Campaigners hand in petition to Commonwealth HQ demanding Britain apologises for exporting homophobia
A petition demanding that Britain apologises for exporting homophobia to Commonwealth nations is being handed in at the Commonwealth Headquarters in London on Wednesday.
The petition, which has garnered 104,000 signatures, will be handed in at the Commonwealth HQ in a battle to get the group’s political leaders to discuss LGBT+ rights for the first time at a Commonwealth Heads of Government Meeting (CHOGM), which is being held in the UK this year.
Under the hashtag #CommonEquality, Commonwealth LGBT+ campaigners are demanding that the 53 countries meeting on 16-20 April CHOGM make this the year that they discuss the disparate LGBT+ rights in the likes of Uganda, Nigeria and Kenya – and that Britain apologises for introducing homophobia into these nations.

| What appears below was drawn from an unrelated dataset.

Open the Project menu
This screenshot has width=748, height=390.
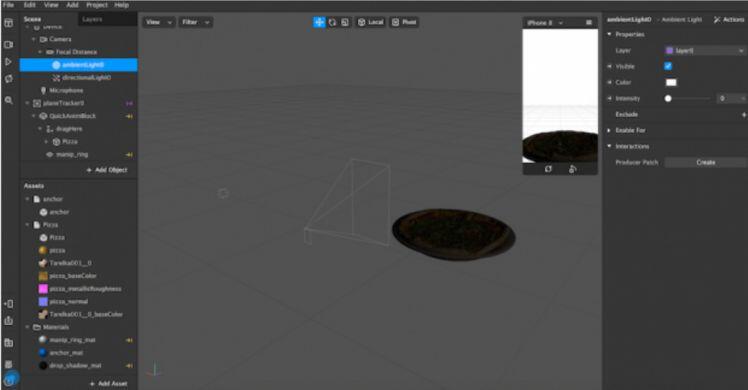97,5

“We have a problem in countries like Uganda, Nigeria and Kenya where there is a myth that homosexuality was imported from Western countries, which is wrong,” Director of the African Equality Foundation Edwin Sesange told PinkNews.

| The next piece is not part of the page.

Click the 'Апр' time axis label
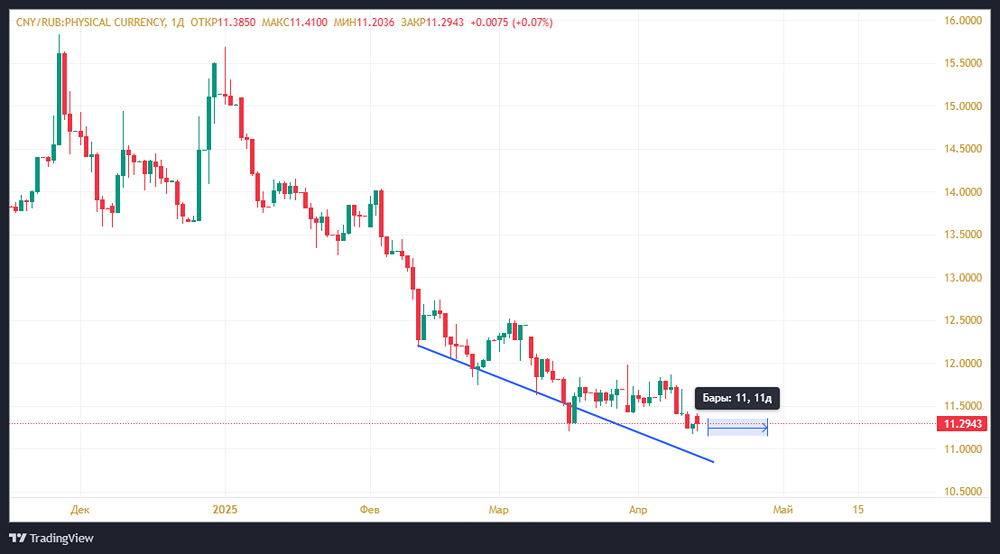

“This petition is putting that back to Britain and the Commonwealth to put things right. It’s not that the west introduced homosexuality, it’s that they introduced homophobia. It’s entirely up to them to get rid of these roles and start discussing them,” he added.

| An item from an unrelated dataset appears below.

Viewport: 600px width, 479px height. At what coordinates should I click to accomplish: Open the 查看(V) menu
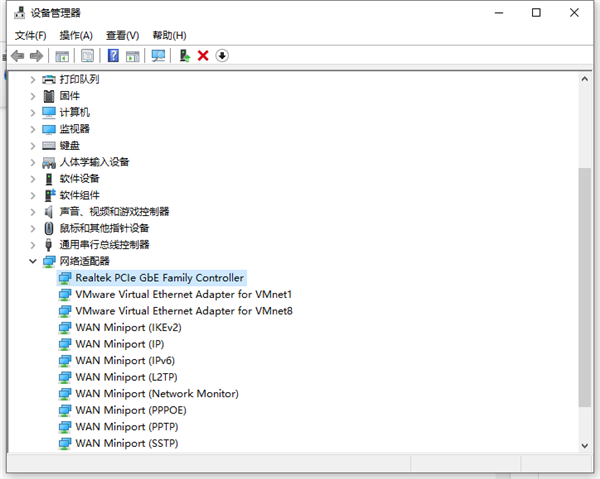tap(122, 35)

Sesange said that Britain doesn’t just need to apologise because it is hosting this year’s CHOGM, but because the ‘myth’ that the West introduced homosexuality rather than homophobia is still highly believed in some African nations.
“People in those countries have been deceived by anti-gay people into thinking that the West introduced homosexuality,” said Sesange.
“What we don’t want Britain to do is overlook that. What Britain needs to do is apologise first, and let these people know that they are the ones who created these laws.”
“Surprisingly, in the 60 years since its existence, they have never discussed LGBTQI rights. The Commonwealth does deal in controversial issues – it got involved with the Apartheid – so we strongly believe that the Commonwealth is capable of dealing with homophobia in these countries.”
In a speech at the PinkNews Awards, Prime Minister Theresa May said that “anti-LGBT laws in Commonwealth countries are a legacy of Britain’s colonial past.”
“On this 50th anniversary of decriminalisation reminds us of the power we have to make a change,” she urged.
Sesange is hoping that May will put her best foot forward alongside other leaders and listen to the voices of ordinary LGBT+ people who are being affected by these laws.
“These leaders, and other people present in the Commonwealth meeting, need to hear how these laws are affecting their ordinary citizens. They need to hear from the victims of this, not just from the officials pushing for these laws. We want countries to decriminalise and to introduce anti-discrimination laws.